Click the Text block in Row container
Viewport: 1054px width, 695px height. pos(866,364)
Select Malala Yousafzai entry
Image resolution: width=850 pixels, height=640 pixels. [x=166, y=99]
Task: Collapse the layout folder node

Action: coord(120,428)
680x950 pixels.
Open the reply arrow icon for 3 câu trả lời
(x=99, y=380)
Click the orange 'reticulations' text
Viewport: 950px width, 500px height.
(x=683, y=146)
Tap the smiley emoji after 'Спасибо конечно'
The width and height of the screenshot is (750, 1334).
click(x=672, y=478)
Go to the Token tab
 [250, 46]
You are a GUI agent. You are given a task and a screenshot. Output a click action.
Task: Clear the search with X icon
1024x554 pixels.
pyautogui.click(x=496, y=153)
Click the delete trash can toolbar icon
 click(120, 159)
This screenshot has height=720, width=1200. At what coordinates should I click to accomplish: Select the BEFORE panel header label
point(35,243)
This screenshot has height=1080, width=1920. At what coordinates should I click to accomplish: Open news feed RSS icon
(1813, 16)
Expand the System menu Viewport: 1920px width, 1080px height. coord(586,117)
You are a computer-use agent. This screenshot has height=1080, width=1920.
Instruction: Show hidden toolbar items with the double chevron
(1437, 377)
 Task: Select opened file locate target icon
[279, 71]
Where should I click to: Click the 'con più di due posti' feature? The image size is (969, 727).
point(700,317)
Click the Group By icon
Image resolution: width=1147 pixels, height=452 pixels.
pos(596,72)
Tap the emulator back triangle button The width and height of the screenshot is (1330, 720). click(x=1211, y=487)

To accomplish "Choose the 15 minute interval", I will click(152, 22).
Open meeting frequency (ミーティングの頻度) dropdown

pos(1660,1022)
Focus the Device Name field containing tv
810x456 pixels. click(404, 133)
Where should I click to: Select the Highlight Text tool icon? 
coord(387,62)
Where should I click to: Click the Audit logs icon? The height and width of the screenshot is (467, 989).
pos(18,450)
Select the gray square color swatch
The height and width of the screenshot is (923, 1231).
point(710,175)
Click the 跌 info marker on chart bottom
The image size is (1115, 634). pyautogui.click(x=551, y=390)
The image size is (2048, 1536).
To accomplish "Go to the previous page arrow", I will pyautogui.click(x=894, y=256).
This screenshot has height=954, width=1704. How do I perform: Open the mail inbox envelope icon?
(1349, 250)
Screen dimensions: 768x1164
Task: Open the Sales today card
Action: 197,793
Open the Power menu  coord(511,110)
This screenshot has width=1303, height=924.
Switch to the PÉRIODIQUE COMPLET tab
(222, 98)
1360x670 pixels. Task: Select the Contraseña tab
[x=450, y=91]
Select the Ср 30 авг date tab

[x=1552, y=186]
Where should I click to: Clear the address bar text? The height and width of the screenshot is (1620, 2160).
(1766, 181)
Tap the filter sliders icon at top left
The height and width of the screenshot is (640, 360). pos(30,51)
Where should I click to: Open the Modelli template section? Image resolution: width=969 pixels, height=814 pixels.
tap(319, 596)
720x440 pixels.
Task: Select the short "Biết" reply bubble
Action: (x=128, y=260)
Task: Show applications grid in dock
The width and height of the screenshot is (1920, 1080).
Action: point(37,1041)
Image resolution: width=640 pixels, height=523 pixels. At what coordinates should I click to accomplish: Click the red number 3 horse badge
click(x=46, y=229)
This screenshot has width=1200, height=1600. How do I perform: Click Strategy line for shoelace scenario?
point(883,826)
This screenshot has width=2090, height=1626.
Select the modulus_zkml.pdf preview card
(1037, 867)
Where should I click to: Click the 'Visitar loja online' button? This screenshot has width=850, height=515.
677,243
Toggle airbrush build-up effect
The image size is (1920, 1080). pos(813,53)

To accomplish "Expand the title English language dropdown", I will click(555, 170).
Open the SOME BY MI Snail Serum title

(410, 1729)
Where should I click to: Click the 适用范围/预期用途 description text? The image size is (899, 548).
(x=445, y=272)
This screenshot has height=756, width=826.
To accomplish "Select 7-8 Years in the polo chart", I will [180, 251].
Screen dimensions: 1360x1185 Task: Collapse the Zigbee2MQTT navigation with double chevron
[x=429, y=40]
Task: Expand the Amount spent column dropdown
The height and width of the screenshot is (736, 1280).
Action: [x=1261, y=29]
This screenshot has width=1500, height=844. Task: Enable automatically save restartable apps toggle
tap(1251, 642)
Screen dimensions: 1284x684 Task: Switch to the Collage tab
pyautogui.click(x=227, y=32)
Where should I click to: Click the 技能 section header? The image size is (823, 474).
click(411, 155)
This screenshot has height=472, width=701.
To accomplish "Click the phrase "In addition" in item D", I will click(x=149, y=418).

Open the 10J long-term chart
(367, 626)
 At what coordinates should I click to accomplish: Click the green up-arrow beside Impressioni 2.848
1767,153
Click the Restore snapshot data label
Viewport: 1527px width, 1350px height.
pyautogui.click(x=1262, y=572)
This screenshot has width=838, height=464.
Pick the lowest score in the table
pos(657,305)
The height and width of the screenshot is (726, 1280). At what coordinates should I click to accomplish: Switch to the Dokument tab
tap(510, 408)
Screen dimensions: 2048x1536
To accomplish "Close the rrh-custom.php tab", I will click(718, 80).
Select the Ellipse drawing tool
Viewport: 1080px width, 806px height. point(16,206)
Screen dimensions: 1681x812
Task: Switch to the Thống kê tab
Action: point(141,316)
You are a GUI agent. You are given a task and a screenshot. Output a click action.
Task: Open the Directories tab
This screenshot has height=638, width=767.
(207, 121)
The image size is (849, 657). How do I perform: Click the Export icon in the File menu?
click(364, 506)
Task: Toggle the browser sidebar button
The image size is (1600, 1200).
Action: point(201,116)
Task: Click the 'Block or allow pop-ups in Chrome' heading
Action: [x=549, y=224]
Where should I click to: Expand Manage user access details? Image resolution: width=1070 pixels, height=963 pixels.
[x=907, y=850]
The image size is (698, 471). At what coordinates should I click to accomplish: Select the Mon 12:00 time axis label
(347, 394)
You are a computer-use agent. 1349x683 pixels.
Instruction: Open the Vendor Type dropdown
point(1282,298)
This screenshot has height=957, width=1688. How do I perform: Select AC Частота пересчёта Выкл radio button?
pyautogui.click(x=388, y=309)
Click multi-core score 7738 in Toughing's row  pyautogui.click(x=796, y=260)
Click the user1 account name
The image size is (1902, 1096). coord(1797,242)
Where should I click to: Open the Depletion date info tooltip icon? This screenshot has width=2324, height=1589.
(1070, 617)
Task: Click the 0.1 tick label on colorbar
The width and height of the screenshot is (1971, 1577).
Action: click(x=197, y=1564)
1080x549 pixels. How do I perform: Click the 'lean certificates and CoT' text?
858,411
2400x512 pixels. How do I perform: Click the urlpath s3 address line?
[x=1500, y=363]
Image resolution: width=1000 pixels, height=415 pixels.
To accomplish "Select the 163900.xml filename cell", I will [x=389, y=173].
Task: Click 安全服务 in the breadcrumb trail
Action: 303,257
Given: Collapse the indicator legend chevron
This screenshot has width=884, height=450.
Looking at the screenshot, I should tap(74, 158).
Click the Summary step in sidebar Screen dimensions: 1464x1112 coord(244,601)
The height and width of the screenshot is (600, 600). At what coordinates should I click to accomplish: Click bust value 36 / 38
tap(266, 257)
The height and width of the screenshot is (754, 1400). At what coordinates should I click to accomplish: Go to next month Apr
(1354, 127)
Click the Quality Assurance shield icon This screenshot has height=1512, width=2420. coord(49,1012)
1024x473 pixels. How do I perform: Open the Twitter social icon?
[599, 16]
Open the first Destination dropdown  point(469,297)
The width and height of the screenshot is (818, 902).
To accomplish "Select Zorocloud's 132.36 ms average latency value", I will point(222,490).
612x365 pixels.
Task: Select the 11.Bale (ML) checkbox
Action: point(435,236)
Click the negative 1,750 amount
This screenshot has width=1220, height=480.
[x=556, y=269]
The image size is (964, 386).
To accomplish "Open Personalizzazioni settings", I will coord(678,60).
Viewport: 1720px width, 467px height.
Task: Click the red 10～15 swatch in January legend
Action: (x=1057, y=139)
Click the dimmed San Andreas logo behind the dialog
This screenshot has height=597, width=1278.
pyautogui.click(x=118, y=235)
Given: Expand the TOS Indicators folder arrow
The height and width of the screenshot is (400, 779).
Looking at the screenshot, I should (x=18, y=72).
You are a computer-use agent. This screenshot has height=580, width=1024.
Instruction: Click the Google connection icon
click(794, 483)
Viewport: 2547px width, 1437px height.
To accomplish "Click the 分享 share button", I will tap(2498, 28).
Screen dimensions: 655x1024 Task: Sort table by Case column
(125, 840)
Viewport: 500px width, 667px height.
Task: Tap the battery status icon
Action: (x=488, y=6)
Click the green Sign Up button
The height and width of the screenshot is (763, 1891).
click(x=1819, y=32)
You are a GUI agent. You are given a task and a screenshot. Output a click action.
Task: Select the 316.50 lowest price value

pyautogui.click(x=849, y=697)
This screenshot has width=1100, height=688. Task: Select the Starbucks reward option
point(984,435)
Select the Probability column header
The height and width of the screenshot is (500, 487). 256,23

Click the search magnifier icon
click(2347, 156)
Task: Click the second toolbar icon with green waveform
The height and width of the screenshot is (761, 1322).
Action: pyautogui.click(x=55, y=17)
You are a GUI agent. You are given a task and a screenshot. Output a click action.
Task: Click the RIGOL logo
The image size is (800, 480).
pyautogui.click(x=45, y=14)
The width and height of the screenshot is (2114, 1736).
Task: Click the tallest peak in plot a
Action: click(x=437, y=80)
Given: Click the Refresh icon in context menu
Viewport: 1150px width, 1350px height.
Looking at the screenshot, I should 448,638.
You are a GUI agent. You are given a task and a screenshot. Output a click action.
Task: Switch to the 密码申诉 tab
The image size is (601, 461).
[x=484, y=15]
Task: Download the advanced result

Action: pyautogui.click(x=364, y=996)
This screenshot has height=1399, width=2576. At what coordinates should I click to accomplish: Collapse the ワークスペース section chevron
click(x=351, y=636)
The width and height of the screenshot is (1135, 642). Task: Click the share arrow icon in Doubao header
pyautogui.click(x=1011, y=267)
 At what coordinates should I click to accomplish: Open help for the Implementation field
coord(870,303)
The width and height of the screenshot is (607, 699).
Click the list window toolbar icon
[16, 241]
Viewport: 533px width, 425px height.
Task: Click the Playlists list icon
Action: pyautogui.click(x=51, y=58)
------------------------------------------------
#### [What is asked]
Collect every line above that contains the word "Switch" and copy each one in full.

#### [Solution for this problem]
Switch to the PÉRIODIQUE COMPLET tab
Screen dimensions: 1284x684 Task: Switch to the Collage tab
The height and width of the screenshot is (726, 1280). At what coordinates should I click to accomplish: Switch to the Dokument tab
Task: Switch to the Thống kê tab
Task: Switch to the 密码申诉 tab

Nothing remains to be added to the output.